## WHAT YOU HAVE TO DO
Duplicate, character for character, the items that open with the line containing "Given: Click the 取消 button" and close with the line containing "Action: pyautogui.click(x=138, y=36)", both of those lines included.

Element and text location data:
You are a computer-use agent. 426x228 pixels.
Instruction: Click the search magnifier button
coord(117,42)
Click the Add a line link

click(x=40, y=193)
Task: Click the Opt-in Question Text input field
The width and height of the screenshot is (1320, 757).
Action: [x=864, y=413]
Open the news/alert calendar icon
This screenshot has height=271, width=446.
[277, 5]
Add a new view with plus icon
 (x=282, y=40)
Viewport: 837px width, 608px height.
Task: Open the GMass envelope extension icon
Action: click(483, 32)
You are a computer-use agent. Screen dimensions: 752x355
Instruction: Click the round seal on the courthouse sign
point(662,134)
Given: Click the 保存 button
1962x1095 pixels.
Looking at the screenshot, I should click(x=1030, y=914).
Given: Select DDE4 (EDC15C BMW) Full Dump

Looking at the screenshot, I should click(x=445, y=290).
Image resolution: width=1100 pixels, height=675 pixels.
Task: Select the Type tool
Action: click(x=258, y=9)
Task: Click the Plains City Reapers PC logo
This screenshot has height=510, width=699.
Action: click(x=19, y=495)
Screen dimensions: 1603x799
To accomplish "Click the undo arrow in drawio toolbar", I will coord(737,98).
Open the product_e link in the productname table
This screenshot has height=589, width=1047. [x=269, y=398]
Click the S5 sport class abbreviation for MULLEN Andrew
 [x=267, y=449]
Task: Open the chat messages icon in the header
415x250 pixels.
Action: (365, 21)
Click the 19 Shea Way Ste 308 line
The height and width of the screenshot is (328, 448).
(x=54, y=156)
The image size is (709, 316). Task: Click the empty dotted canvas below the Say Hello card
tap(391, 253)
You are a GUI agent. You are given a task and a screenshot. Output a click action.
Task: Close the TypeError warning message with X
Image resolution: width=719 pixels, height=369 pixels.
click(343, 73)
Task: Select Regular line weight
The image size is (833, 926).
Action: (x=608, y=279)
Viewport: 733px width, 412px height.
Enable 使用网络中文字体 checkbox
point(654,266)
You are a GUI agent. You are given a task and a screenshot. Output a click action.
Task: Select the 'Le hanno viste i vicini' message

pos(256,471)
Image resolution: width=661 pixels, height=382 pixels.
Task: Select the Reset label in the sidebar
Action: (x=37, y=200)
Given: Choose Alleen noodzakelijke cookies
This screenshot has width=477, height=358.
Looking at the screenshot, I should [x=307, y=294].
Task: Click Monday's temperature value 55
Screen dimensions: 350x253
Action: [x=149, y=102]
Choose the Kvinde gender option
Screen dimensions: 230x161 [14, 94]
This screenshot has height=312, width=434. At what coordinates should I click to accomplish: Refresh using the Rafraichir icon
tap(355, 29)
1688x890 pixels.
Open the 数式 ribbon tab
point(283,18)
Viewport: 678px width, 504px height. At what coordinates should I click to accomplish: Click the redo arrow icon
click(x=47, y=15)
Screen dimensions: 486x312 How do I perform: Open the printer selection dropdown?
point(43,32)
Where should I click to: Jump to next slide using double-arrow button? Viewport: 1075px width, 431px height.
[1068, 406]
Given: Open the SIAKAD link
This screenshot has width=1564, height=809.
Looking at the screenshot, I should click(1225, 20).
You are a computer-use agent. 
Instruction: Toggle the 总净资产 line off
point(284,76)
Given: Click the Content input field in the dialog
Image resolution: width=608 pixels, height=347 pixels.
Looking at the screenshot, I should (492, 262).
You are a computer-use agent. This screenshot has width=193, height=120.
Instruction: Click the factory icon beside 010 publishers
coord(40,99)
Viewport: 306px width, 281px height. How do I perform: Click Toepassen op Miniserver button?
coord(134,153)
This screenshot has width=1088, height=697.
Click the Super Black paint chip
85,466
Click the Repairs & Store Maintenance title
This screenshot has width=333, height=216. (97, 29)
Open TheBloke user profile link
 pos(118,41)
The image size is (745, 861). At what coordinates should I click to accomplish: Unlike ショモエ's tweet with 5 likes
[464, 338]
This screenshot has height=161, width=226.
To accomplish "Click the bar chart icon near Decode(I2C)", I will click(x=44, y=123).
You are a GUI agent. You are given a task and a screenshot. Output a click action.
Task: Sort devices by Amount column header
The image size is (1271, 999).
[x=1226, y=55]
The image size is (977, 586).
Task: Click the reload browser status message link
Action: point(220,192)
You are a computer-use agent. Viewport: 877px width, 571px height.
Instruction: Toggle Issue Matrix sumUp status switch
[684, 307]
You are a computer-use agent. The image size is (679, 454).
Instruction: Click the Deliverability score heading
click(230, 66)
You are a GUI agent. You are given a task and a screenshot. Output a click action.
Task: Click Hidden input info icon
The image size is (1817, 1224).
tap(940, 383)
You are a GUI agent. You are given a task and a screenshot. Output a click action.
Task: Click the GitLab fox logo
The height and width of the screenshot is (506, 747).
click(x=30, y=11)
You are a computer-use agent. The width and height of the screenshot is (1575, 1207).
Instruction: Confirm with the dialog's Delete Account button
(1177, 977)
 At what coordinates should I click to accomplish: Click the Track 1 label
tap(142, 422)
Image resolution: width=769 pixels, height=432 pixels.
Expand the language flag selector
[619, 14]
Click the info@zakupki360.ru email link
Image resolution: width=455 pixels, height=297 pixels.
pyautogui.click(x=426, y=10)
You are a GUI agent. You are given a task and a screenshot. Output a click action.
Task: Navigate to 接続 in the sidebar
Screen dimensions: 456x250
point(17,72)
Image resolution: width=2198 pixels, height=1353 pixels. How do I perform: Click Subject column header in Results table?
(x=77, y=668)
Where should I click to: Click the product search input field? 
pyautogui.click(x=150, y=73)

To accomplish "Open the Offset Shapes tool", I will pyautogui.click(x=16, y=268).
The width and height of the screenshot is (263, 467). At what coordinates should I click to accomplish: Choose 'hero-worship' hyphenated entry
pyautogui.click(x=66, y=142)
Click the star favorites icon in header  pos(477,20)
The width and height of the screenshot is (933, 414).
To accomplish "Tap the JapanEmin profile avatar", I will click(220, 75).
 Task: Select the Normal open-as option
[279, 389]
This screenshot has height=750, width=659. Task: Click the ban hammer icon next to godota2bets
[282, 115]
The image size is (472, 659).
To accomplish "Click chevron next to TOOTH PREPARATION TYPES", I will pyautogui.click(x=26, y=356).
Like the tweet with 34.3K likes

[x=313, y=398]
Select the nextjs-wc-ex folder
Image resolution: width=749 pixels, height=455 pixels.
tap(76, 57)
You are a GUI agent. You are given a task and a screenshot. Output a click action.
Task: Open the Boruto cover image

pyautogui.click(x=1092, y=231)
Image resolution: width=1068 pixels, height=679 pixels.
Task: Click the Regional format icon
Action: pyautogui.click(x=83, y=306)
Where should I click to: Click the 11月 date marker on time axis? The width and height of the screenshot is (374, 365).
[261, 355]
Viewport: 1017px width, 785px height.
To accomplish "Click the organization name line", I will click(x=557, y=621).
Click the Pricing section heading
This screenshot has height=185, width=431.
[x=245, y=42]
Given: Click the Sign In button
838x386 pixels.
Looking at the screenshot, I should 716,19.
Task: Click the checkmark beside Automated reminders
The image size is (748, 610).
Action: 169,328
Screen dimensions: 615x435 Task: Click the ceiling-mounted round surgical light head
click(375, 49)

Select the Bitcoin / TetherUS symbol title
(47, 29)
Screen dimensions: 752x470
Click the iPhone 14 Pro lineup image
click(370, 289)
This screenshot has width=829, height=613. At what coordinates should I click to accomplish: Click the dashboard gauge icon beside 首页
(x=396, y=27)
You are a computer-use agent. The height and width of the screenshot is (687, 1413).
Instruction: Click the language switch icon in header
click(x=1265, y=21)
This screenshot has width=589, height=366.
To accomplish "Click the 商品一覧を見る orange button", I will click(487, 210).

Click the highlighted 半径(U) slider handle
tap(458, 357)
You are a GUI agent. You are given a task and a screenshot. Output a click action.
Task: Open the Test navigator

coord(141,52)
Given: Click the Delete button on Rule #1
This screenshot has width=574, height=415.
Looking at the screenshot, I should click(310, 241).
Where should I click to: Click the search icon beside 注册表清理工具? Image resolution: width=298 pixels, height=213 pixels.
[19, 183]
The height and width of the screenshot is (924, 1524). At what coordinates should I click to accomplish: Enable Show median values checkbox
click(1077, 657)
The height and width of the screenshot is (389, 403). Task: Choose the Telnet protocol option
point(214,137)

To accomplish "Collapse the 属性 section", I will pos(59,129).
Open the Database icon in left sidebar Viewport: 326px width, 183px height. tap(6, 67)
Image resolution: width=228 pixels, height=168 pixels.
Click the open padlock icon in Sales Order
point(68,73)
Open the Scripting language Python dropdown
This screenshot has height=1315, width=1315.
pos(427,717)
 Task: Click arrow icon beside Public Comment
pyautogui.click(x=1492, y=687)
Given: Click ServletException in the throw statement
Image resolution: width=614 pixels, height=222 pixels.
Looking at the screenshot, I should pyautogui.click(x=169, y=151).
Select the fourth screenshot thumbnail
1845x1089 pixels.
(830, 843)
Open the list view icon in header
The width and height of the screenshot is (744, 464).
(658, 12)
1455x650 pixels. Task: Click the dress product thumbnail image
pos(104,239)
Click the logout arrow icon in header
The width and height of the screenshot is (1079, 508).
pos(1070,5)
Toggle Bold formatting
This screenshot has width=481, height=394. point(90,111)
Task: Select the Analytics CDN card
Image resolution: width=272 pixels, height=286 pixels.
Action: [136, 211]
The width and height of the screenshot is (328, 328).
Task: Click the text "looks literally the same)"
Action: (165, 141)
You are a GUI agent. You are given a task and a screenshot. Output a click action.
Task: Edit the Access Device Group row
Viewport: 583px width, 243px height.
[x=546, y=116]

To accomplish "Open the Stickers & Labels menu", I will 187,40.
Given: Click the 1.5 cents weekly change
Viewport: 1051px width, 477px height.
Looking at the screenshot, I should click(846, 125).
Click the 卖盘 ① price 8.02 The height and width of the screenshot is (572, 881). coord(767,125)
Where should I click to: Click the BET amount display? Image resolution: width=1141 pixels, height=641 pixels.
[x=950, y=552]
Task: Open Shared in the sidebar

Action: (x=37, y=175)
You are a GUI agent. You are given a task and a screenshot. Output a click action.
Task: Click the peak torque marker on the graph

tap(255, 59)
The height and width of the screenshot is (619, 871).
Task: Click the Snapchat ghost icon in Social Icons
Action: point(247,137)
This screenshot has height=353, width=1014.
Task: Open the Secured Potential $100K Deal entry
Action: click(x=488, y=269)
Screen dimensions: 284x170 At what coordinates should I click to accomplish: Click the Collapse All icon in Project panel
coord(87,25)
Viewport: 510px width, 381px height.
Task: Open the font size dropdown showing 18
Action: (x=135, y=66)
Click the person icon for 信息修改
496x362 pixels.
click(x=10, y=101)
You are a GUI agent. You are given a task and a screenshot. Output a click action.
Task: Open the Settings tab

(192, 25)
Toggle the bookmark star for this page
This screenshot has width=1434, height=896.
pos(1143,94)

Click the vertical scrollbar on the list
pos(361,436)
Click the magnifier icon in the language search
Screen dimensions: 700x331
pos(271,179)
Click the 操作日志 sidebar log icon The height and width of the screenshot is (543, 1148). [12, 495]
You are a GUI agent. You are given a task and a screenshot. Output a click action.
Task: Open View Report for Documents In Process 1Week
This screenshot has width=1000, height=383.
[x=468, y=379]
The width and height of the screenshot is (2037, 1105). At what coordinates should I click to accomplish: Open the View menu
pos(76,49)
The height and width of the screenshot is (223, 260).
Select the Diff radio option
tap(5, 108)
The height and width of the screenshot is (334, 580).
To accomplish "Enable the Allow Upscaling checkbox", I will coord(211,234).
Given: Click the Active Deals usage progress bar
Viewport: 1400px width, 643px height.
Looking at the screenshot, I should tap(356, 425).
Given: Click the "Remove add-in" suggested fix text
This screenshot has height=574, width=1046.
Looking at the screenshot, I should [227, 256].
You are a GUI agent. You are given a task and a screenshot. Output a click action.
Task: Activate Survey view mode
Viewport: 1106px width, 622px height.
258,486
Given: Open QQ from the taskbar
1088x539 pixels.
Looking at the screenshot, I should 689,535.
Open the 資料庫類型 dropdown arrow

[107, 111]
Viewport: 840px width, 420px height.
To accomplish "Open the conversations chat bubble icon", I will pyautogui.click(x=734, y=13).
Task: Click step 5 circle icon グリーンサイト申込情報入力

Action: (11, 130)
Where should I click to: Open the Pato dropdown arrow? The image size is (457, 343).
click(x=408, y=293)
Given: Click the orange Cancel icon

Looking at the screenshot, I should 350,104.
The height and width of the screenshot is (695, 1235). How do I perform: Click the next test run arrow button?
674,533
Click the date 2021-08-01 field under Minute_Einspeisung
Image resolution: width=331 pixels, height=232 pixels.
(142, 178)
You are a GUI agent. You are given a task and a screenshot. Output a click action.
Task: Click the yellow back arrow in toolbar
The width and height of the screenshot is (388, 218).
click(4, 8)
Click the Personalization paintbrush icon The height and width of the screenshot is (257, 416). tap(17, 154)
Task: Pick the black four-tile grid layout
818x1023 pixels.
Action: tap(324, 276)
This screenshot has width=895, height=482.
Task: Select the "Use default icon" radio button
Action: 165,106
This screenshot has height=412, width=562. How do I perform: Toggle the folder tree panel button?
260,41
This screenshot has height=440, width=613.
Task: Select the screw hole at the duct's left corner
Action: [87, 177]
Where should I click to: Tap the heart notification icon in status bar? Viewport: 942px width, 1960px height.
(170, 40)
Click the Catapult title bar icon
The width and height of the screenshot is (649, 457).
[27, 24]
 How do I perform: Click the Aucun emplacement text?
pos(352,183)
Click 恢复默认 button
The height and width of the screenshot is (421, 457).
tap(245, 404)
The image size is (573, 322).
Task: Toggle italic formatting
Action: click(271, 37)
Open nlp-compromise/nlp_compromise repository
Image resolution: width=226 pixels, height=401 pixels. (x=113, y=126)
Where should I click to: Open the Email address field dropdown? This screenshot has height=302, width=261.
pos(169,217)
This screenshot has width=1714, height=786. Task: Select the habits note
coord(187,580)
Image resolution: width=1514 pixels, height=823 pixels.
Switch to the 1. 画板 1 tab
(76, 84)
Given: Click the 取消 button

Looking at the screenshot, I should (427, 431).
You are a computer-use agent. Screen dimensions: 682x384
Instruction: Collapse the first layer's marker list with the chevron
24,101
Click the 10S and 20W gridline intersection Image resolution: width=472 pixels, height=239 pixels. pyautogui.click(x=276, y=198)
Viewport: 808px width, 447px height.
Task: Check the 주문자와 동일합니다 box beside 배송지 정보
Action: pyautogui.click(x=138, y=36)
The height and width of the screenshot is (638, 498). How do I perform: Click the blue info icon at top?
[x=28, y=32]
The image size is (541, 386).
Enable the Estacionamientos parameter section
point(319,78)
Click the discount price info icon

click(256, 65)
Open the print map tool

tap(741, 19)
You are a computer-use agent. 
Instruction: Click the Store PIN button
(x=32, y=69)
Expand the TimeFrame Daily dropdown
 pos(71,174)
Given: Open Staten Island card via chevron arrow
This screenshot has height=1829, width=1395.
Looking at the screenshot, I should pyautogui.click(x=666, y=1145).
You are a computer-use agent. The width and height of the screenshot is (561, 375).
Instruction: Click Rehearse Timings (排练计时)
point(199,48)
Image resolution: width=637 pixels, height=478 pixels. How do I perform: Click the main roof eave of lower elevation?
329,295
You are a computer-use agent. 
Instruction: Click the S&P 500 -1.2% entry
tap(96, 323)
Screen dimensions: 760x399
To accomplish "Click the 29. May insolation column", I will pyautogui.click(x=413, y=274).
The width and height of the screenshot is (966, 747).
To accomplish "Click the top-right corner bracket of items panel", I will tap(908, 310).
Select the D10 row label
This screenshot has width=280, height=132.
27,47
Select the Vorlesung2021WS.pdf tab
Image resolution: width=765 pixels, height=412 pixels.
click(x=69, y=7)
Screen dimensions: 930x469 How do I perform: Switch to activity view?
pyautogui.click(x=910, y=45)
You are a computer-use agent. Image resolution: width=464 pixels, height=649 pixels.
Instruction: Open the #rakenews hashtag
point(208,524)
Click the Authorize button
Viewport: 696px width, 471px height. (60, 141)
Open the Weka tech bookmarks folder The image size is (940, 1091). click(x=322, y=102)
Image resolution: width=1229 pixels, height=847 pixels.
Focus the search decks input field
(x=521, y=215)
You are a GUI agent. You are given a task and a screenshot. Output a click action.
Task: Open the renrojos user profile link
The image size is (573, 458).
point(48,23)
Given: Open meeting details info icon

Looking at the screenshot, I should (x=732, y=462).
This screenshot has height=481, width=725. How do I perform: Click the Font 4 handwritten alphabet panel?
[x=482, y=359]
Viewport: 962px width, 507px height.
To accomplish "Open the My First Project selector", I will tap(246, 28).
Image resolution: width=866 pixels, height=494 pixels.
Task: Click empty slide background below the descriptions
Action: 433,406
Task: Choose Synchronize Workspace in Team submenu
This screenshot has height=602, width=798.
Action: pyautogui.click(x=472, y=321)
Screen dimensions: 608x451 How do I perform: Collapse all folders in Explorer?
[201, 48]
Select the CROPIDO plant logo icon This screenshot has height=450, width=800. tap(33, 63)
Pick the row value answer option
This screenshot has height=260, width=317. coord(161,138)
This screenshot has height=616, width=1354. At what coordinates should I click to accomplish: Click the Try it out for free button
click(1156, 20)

## EXERCISE SOLUTION
Given: Click the 取消 button

Looking at the screenshot, I should (427, 431).
You are a computer-use agent. Screen dimensions: 682x384
Instruction: Collapse the first layer's marker list with the chevron
24,101
Click the 10S and 20W gridline intersection Image resolution: width=472 pixels, height=239 pixels. pyautogui.click(x=276, y=198)
Viewport: 808px width, 447px height.
Task: Check the 주문자와 동일합니다 box beside 배송지 정보
Action: pyautogui.click(x=138, y=36)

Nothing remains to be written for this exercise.